Même son de cloche du côté de l'Association des réalisateurs et réalisatrices du Québec, dont le président est Gabriel Pelletier.

«En fait, je crois que la position de toutes les associations de notre industrie est unanime par rapport à Netflix, dit-il. Cette société doit contribuer au contenu canadien - ne serait-ce que sur le plan des taxes de vente - et jouer selon les mêmes règles que tout le monde. Bien sûr que pour un cinéaste, l'idée que son film puisse être vu sur une telle plateforme peut être attrayante. Mais si Netflix ne contribue pas substantiellement à la structure financière d'un film et l'achète au rabais en fin de marché, est-ce encore aussi attrayant?»

Une tendance lourde?

Patrick Roy, président d'Entertainment One Films Canada, est à la tête d'une société, Les Films Séville, qui est très active dans le domaine de la distribution, mais aussi dans celui de la vente de films québécois et canadiens sur le marché international. Ce qui veut dire, en clair, que le distributeur peut s'inquiéter de la présence de Netflix, et que le vendeur peut aussi s'en réjouir.

«Pour nous, Netflix est à la fois un concurrent et un client!»

Il poursuit: «Je comprends que l'exemple de Divines puisse susciter l'inquiétude, mais Netflix est quand même dans le décor depuis un bon moment, particulièrement du côté des films indépendants américains. Pour l'instant, sa présence ne m'inquiète pas trop parce qu'on ne sent pas encore de sa part une tendance lourde. Ça m'étonnerait beaucoup que Netflix se mette soudainement à acheter 15 grands films français.

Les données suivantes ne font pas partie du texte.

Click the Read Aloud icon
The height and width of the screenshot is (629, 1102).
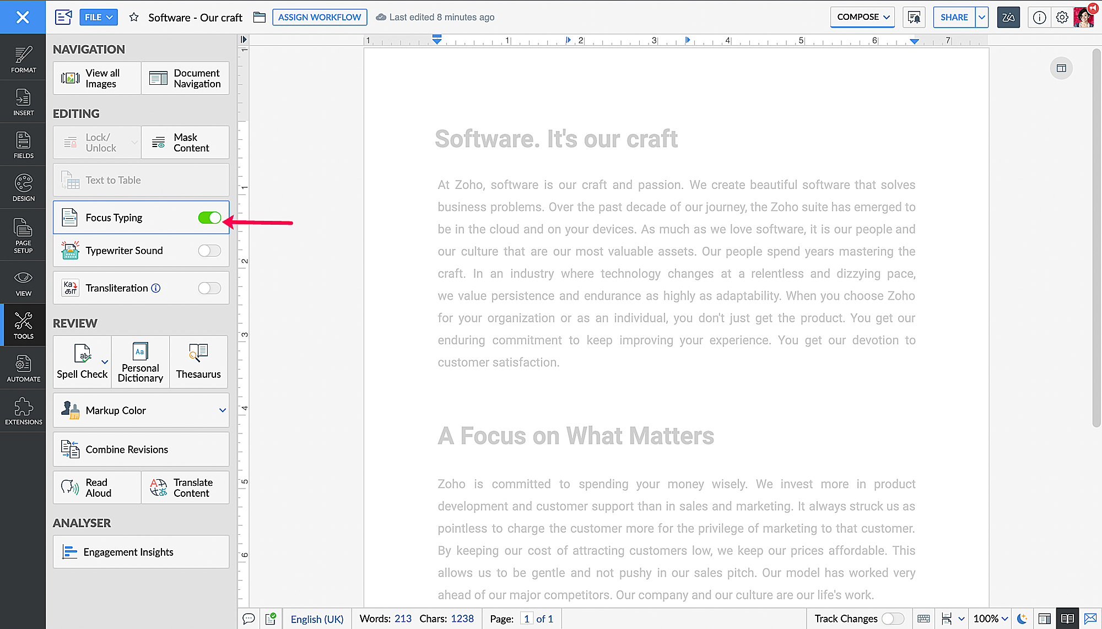(x=70, y=487)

«Si jamais, de notre côté, on recevait pour un film québécois une offre mondiale similaire à celle qu'a reçue Divines, on l'étudierait, bien sûr. Mais on évaluerait aussi les qualités des autres offres. Les vendeurs internationaux préfèrent encore faire affaire avec ceux qui serviront leur film au mieux. Personnellement, je favoriserai toujours la distribution en salle. Mais tous les modèles sont possibles.»